What do you think the 2017 Stirling Prize shortlist said about the state of British architecture? It seemed ‘quieter’ than in previous years.
All the shortlisted schemes were fascinating because they revealed such care, such concern and such dedication to the question of providing of inspiring space for the people that use them. They all have that in common.
We just did it differently. We spent the money in providing a conceptual basis for future architecture as opposed to the here and now.
In this project we were more concerned with the idea of free public space that could support future activity.
Part of your question alludes, perhaps, to a Zeitgeist in which people are tired of iconic buildings. Maybe that’s also why the scheme was recognised: because sometimes you don’t need a building. Sometimes you just need architecture that is made possible by other means.

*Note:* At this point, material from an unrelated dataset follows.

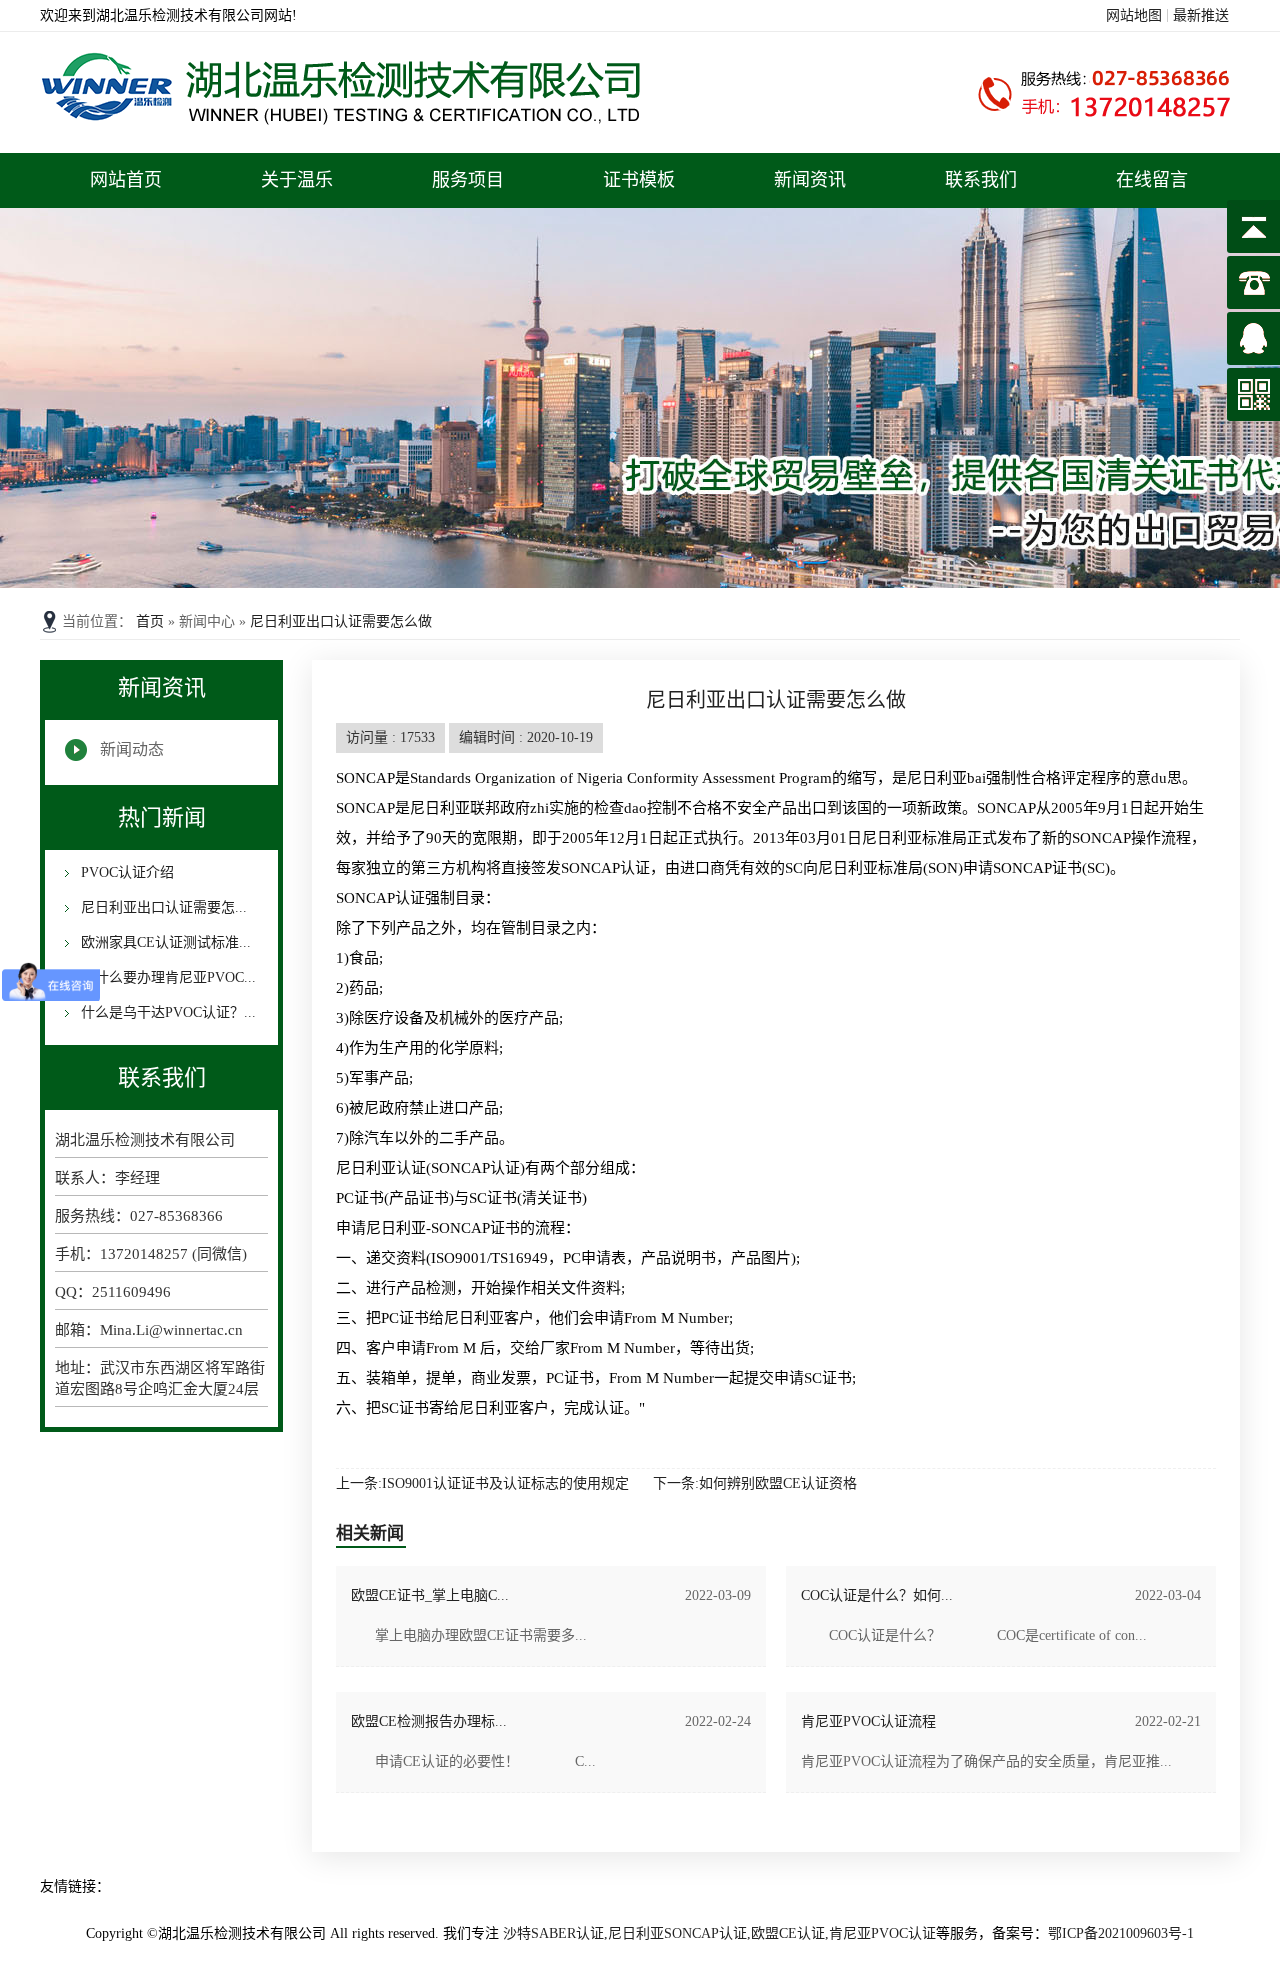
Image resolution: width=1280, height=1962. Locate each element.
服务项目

Will the Stirling Prize win help with future phases of the project, including the proposed moving canopy?
Local pride in the project is entirely justified. There are a great deal of shareholders committed to this project through the charity’s crowdfunding programme in addition to the lottery funding.
You don’t finish a project like a pier
Many people still give, on a voluntary basis, to the project which means it has to have a future. You don’t finish a project like a pier. It is subject to the vicissitudes to the weather, the seasons and the economy. It never ends. This is simply phase one.

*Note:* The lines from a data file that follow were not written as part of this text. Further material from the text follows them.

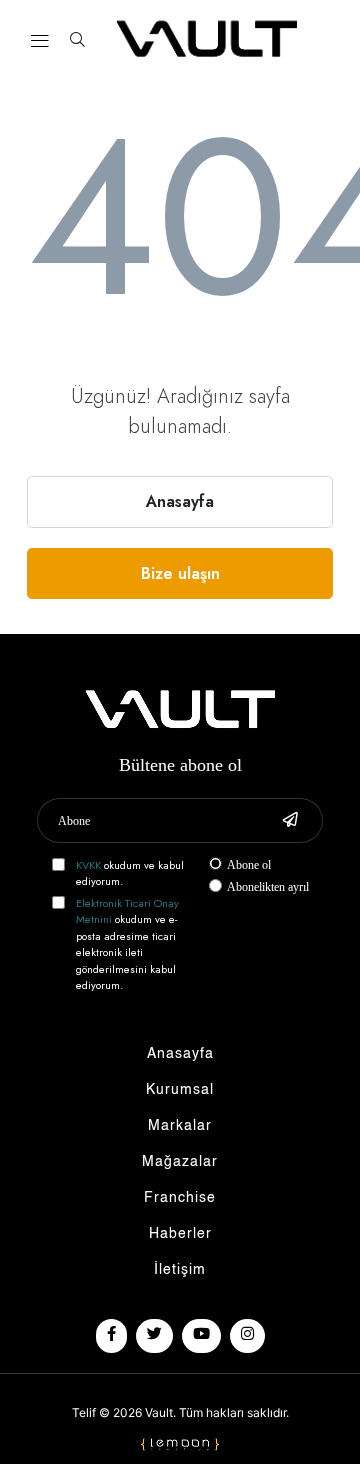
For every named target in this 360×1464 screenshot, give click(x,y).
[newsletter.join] (290, 820)
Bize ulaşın (180, 573)
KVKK (88, 865)
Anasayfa (180, 501)
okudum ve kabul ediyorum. (130, 873)
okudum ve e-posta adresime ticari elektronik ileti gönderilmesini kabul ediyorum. (127, 944)
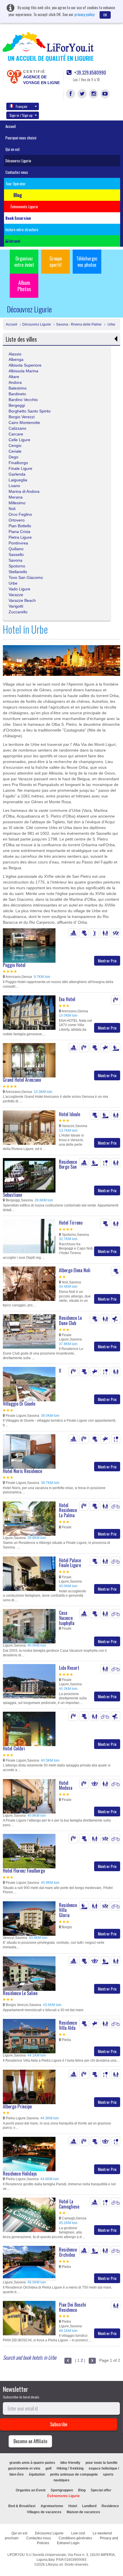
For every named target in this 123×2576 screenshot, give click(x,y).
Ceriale (15, 451)
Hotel (72, 2506)
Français (21, 106)
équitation (37, 2474)
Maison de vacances (83, 2512)
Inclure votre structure (21, 229)
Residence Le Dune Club (70, 1320)
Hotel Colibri (14, 1748)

The pier was the bookmakers’ favourite and won the public poll. Did you have a gut feeling this was your year to win the Stirling Prize?
We have always done architecture that somehow bridges the profession’s ambitions and the pleasure of people, and I’m proud of that. The fact that its popular with people means a lot.

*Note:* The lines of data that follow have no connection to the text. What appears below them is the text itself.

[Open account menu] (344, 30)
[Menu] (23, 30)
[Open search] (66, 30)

You could say all voting and judging processes have their foibles. But isn’t it great when they correlate?
Would you have changed anything about the project?
If I could, I would have changed the weather. We could have done without a storm [which took away part of our budget]. We might be seeing the new canopy now if we hadn’t had that winter storm.
In terms of what dRMM could have done, no. We tried our best. We tried to be flexible. We moved as the goalposts moved. So no, no regrets.
What did you make of the other Stirling finalists?
I did resolve to go and look at [Baynes and Mitchell’s] Chatham Dockyard scheme because I love big sheds and they’ve made a very sensitive intervention there. But I’ll probably go and look at them all. The quality is quite clear.
We’re at a moment where the profession is having to reinvent itself
How would you sum up the state of the profession?
We’re at a moment where the profession is having to reinvent itself. Those who embrace change will win. One can’t resist its inevitablitliy – one has to help influence change.
So I’m positive about the role of the architect and, when I see students’ work, I know I’m right to be positive.
And will this win help that reinvention?
I hope it does signify that, when faced with the seemingly impossible, the impossible can happen. It has been that kind of project.